China’s Yuan for Foreign Exchange Rise
According to xinhuanet, it ‘rose for a second month in September…’ This demonstrates China is experiencing more capital inflow. This is based on the official data released on Monday. In addition, the news website mentioned that China’s total yuan funds outstanding for foreign exchange reached 27.5 trillion yuan at the end of September, up 126.4 billion yuan from August. These figures are taken from the People’s Bank of China, China’s central bank. Experts say that this increase is brought by the stabilization of China’s economy.
India’s Foreign Exchange Reserves Gained 1.51 Billion U.S. Dollars
Jagran Josh reported that India’s foreign exchange reserves gained 1.51 billion U.S. dollars to touch 279.24 billion U.S. dollars for the week ended 11 October 2013. The U.S. dollar notes take the effect of appreciation or depreciation of non-US currencies held in reserve into account. On a slight different note, India’s reserve position with the International Monetary Fund declined by 4.7 million U.S. dollars to 2.19 billion U.S. dollars and the value of the Special Drawing Rights (SDRs) fell by 9.6 million U.S. dollars to 4.43 billion U.S. dollars.

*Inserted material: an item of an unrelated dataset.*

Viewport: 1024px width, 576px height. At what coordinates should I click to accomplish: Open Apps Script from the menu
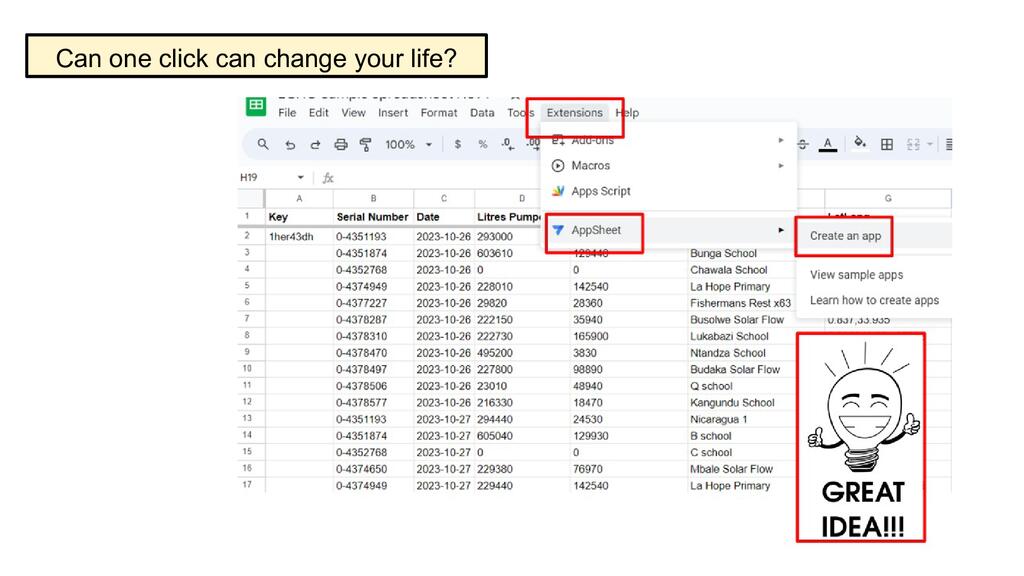click(x=600, y=191)
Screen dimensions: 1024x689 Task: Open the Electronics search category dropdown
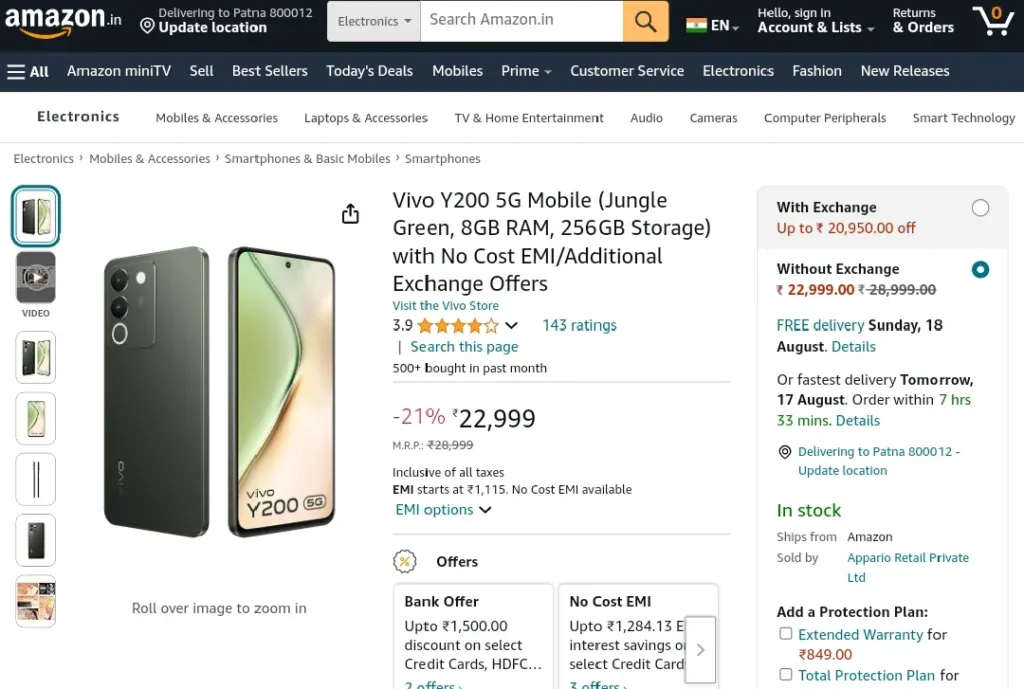pos(374,21)
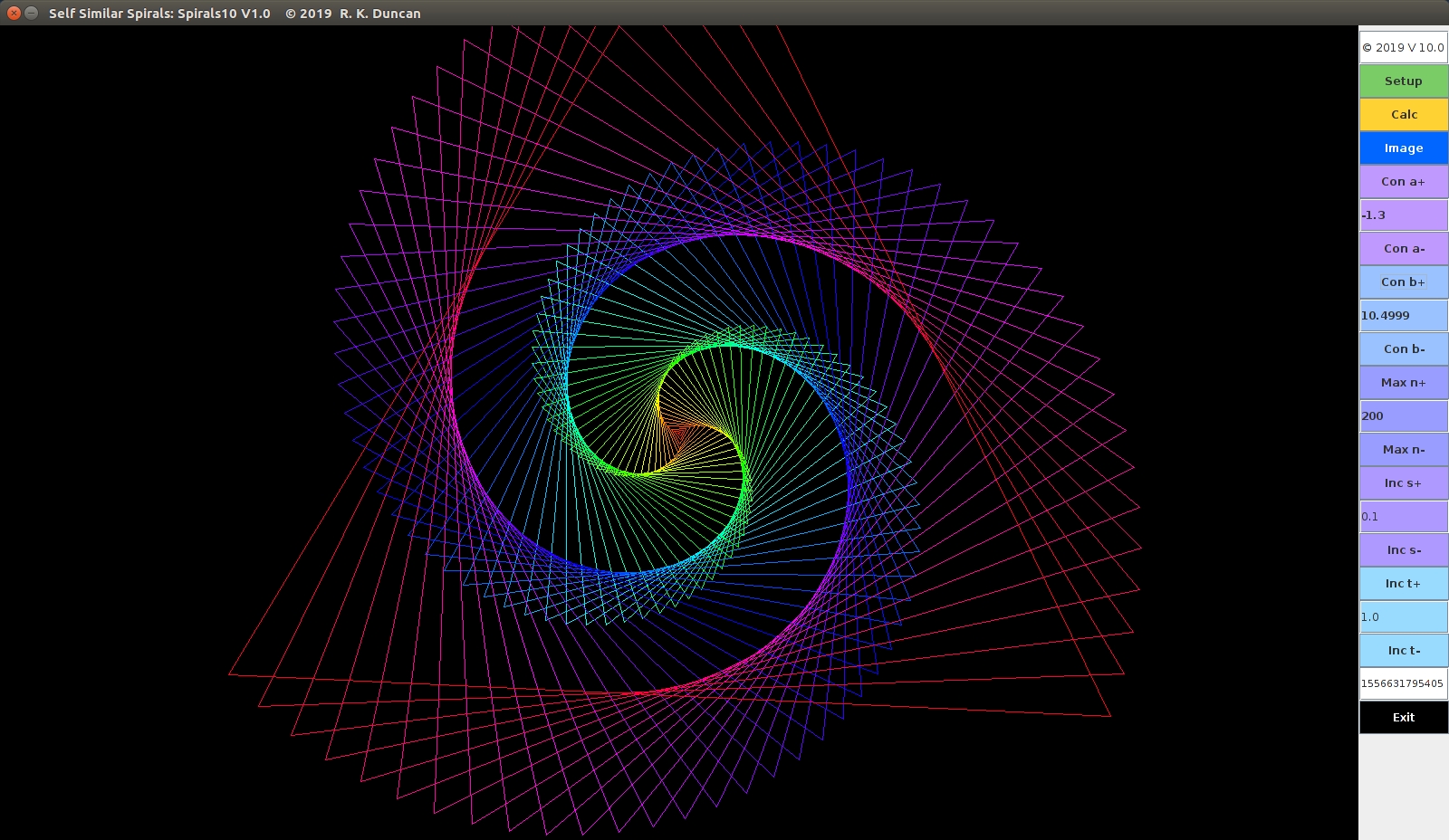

Bank Indonesia Strengthens Foreign Exchange Reserves
Jakarta Post has reported that Bank Indonesia is giving their best to sponge up dollars from its monetary instruments. BI is withdrawing from a situation in order to make room for the currency to float at its market-determined rate. Their attempt to prop up market confidence over the sufficiency of its foreign exchange reserves has proven effective. It further stated that there was an increase of its forex reserves, which had strengthened for two consecutive months to touch US$95.7 billion by the end of last month, rising by a cumulative $3 billion since July.